С Уфы началась для Шаляпина полоса жизни, которая теперь должна ему казаться дурным сном, тяжелым кошмаром, до того не верится в действительность всего, что было… В Уфе же Шаляпин впервые, хотя и смутно, мог почувствовать, что недаром заложено в нем страстное стремление к сцене, что где-то на самом дне его души, еще не развернувшейся вполне, как прекрасный, готовый вскрыться цветок, дремлют богатырские силы. Как часто бывает в жизни, счастливый случай и тут сыграл Решающую роль. Была назначена опера “Галька”. Исполнитель партии стольника перед генеральной репетицией внезапно отказался от нее, заменить его было некем, и тогда рискнули обратиться к Шаляпину с просьбой, не попробует ли он спеть стольника. Он согласился, приготовил роль, и уже на генеральной репетиции все были поражены, насколько этот робкий, застенчивый хорист хорошо овладел своей партией. Насту пил день спектакля, 18 декабря 1890 года, знаменательный день в жизни Шаляпина, так как отсюда надо считать начало его подлинной артистической деятельности. Шаляпин спел стольника не только вполне благополучно, но даже с успехом: заключительная ария в первом акте вызвала дружные аплодисменты всего театра, и фонды юного артиста сразу поднялись так высоко, что антрепренер увеличил ему жалованье на целых пять рублей. В дальнейшем ему пришлось еще выступать в той же партии и всякий раз с неизменным успехом, а затем началось и расширение его репертуара. Так, 8 февраля 1891г. в бенефис артистки Террачиано, поставившей оперу Верди “Трубадур”, Шаляпин впервые исполнял роль Фернандо, у которого имеется довольно трудная ария в первом акте, и этот выход молодого артиста также увенчался успехом. Сезон закончился даже его бенефисом, 3 марта, когда Шаляпин исполнял партию Неизвестного в опере Верстовского “Аскольдова могила”.

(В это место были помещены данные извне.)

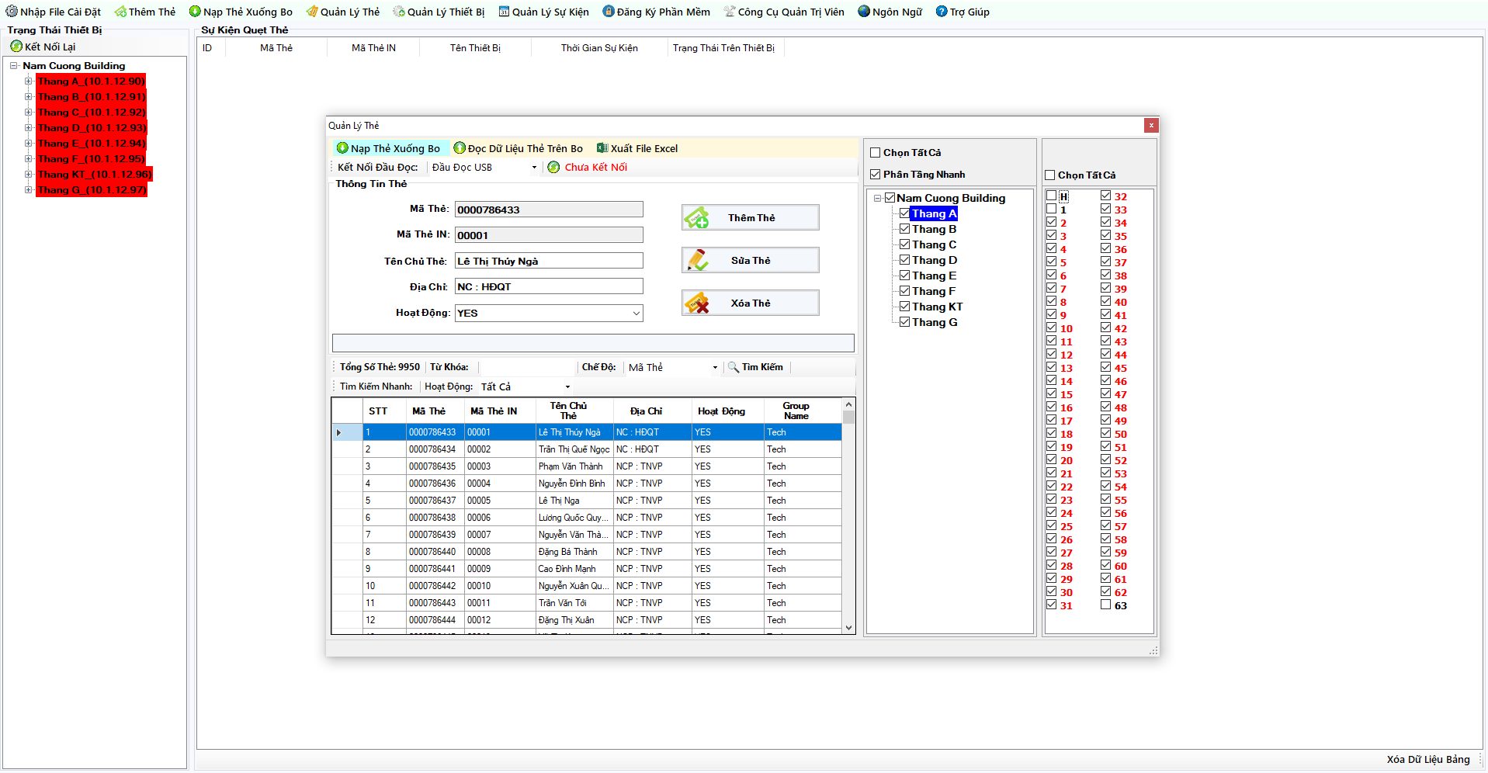Click the Thêm Thẻ button in dialog
The image size is (1488, 773).
click(x=750, y=218)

Вскоре после этого труппа Семенова-Самарского прекратила свои спектакли, члены ее разъехались кто куда, Шаляпин же остался в Уфе, по просьбе местного кружка любителей музыки и драматического искусства, задумавшего собственными силами устроить оперный спектакль, в программу которого вошли сцена у собора из “Фауста” и третья картина первого акта “Демона”, причем Шаляпин исполнял роли Мефистофеля и старого слуги. Затем он концертировал в Златоусте, где пел арию Руслана “О, поле, поле”, арию Сусанина “Чуют правду” и романс Козлова “Когда б я знал”, чем и исчерпывался весь его тогдашний концертный репертуар. В то же время надо было как ни будь обеспечить себе средства к жизни, ибо, оставшись без ангажемента, Шаляпин лишился заработка, и для юного артиста было большим счастьем, что местное общество приняло в нем близкое участие. Председатель губернской земской управы, бывший в то же время руководителем вышеназванного кружка, устроил Шаляпина писцом в управу на жалованье в 35 рублей в месяц. Таким образом, Шаляпин снова очутился в тех же моральных условиях, что и у себя на родине, и разница заключалась только в размерах жалованья: там было 8 рублей, здесь-35, сумма терпимая для человека, привыкшего во всем себе отказывать. Но… опять была унылая служба, тяжелая лямка изо дня в день, нелепые бумаги с утра до вечера, опять горизонт заволакивался темными тучами. Кончилось тем, что Шаляпин попросту сбежал из Уфы и пристроился на 25 рублей в малороссийскую труппу Любимова-Дергача, с которой и принялся кочевать по городам и весям окраин Российской империи, сначала по Волге, потом по всему Закаспийскому краю, и так со всевозможными приключениями добрался осенью 1891 года до Баку, где бросил, наконец эту труппу.